DHB: Für die Vereinbarkeit von Beruf und Ehrenamt im Handwerk benötigen die Arbeitnehmer den Rückhalt ihrer Arbeitgeber. Ist dieser gegeben? Oder stellt das eher eine Herausforderung dar?
Blanke: Es kann im Einzelfall durchaus eine Herausforderung sein, wenn ehrenamtliches Engagement von Beschäftigten, das sich mit der Arbeitszeit überschneidet, nicht unterstützt wird. Ich wünsche mir dafür mehr Akzeptanz seitens der Arbeitgeber. Das Gewähren zeitlicher Freiräume wäre dann hilfreich. Es ist doch begrüßenswert, wenn sich Mitarbeiterinnen und Mitarbeiter in Prüfungsausschüssen für die Nachwuchssicherung im Handwerk engagieren, oder auch beispielsweise bei der Freiwilligen Feuerwehr aktiv sind. Darauf kann ein Unternehmen auch stolz sein. Daher möchte ich gern an Arbeitgeber appellieren, ein Ehrenamt noch besser zu ermöglichen.
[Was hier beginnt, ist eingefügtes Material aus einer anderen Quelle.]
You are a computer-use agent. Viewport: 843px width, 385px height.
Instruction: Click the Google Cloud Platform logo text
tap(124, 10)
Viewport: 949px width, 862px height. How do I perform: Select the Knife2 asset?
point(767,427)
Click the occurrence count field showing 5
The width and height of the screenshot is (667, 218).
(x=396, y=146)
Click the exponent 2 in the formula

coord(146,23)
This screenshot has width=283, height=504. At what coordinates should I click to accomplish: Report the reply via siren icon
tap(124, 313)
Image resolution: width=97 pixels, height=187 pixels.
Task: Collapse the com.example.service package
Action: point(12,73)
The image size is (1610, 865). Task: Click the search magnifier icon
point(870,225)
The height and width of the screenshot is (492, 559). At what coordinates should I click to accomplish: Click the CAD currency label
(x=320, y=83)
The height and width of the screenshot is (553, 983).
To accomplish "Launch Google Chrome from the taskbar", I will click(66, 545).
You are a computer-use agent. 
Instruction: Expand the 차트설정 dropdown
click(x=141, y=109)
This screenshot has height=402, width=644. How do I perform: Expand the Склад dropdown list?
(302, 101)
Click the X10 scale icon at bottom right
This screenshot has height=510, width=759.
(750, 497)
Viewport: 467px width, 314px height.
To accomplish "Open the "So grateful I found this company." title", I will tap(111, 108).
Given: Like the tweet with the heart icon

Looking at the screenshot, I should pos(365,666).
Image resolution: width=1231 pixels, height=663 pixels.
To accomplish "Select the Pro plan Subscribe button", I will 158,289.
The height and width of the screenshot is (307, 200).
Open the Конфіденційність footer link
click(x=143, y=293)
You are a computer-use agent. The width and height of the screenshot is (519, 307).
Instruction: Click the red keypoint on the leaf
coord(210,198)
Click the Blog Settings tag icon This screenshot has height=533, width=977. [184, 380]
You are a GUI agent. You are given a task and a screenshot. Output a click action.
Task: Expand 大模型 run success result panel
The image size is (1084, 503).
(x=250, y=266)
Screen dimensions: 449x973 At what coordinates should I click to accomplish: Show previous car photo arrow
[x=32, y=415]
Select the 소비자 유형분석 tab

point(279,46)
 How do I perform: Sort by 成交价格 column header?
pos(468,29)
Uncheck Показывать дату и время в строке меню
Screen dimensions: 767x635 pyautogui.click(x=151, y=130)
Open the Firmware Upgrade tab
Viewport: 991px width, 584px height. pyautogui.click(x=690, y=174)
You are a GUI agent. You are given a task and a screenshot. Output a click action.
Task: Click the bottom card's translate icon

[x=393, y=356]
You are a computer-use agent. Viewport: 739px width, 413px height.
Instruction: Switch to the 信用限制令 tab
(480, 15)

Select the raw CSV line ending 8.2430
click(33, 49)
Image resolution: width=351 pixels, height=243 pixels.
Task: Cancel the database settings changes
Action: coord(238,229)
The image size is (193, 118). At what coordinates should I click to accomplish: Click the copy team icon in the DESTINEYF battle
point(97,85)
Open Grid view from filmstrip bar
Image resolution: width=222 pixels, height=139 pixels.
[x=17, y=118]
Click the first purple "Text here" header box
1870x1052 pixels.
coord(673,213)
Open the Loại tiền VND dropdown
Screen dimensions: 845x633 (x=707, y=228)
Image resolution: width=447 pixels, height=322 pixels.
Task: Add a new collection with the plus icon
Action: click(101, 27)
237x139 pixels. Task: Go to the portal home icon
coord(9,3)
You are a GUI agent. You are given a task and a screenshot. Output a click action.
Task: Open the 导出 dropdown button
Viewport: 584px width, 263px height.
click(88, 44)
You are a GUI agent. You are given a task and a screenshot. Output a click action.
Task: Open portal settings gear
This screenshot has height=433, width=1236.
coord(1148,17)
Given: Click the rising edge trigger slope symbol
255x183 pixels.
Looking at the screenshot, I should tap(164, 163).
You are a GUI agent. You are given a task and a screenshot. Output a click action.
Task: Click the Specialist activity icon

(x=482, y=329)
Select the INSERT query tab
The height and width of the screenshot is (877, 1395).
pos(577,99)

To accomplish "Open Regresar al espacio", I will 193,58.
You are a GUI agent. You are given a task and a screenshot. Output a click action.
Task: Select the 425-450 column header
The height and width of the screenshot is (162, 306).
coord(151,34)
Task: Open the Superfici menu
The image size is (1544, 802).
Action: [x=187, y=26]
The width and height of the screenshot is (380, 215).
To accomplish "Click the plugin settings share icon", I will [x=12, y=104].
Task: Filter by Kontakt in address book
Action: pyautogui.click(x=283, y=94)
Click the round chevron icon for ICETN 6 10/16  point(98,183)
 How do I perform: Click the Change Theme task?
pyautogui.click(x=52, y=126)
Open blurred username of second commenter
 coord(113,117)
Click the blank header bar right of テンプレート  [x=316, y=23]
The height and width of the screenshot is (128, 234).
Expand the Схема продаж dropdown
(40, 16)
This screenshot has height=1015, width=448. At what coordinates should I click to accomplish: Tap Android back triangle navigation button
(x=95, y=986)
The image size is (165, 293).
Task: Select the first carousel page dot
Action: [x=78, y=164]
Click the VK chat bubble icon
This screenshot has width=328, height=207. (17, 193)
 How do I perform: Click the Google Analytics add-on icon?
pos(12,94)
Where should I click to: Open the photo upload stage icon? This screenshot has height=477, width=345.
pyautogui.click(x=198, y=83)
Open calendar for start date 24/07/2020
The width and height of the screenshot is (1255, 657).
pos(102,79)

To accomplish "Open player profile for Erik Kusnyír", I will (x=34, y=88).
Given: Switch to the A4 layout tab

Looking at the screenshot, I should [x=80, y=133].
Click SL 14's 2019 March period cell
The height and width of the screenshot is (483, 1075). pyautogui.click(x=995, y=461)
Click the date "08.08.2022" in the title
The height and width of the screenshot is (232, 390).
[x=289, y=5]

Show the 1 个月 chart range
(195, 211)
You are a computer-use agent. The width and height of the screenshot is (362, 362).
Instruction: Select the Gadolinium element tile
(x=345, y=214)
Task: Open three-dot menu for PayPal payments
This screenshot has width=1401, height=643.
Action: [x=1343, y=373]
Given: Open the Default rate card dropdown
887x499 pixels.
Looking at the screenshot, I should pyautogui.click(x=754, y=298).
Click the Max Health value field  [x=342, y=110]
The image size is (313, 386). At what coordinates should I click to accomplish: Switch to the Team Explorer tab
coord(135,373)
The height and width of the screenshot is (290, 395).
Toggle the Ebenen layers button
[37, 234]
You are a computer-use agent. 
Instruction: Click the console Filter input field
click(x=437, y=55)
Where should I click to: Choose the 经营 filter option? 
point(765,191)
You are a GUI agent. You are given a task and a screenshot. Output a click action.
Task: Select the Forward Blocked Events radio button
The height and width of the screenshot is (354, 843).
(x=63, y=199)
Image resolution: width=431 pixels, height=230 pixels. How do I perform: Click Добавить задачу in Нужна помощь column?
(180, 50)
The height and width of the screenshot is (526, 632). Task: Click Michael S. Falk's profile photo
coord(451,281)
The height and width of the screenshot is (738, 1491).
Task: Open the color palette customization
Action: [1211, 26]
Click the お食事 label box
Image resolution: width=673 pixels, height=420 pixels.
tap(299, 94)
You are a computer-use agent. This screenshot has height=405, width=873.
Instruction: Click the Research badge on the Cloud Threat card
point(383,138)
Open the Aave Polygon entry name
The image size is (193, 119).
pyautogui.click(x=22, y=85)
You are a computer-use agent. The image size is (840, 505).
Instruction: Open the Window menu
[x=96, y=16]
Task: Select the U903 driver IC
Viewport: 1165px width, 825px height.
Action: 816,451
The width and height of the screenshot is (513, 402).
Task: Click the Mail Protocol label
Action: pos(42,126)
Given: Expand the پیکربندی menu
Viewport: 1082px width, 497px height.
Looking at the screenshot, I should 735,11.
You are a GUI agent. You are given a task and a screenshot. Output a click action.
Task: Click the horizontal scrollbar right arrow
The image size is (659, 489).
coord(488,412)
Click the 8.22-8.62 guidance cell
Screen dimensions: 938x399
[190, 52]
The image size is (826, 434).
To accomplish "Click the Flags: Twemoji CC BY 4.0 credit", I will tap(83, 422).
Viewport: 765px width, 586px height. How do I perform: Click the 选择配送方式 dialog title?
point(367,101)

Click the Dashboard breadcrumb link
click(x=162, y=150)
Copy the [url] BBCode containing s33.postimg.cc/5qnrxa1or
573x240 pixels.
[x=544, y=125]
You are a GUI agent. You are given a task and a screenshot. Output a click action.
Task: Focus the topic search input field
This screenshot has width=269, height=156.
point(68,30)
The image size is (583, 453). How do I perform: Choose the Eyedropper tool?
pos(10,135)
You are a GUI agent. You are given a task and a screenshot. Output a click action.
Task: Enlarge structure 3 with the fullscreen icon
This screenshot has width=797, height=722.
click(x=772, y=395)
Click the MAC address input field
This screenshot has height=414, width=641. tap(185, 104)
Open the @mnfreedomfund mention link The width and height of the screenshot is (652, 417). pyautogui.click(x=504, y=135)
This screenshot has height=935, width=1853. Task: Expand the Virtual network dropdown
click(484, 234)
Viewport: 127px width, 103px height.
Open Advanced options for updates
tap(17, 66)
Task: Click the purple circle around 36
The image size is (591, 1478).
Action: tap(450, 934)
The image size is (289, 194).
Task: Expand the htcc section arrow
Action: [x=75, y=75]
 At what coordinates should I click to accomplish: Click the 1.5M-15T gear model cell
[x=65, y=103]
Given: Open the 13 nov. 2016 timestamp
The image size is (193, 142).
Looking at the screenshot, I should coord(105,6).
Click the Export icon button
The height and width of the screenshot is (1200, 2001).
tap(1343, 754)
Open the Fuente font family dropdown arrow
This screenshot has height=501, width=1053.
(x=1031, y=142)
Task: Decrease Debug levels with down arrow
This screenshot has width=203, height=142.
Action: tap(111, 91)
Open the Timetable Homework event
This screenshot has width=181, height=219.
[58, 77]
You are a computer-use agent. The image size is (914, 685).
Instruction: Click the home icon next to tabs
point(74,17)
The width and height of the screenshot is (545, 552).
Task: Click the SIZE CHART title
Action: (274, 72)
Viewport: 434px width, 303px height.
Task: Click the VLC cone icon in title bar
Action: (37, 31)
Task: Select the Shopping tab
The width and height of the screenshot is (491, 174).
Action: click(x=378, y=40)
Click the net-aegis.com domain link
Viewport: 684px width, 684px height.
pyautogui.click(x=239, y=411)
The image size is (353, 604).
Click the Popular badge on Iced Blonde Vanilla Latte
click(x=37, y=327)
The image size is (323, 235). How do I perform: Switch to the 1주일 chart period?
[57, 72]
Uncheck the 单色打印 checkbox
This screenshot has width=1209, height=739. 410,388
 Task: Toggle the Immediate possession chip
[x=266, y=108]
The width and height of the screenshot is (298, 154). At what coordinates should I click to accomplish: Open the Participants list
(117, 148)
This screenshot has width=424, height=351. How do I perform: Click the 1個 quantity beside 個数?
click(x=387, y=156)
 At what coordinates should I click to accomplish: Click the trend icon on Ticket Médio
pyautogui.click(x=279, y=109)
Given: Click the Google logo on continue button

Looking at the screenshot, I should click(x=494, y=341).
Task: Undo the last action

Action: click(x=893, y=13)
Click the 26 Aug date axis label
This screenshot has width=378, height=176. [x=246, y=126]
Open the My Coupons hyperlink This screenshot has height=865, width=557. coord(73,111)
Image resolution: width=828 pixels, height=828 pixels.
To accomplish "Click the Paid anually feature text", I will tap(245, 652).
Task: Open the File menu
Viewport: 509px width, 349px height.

Ich würde auch für eine bezahlte Freistellung kämpfen wollen.
DHB: Was wünschen Sie sich von der Politik?
Blanke: Gut wären erstens mehr Wertschätzung des Handwerks als Motor der Wirtschaft und zweitens die konsequente Gleichwertigkeit von akademischer und beruflicher Bildung – unsere Berufsbildungsstätten müssen genauso gefördert werden wie Hochschulen.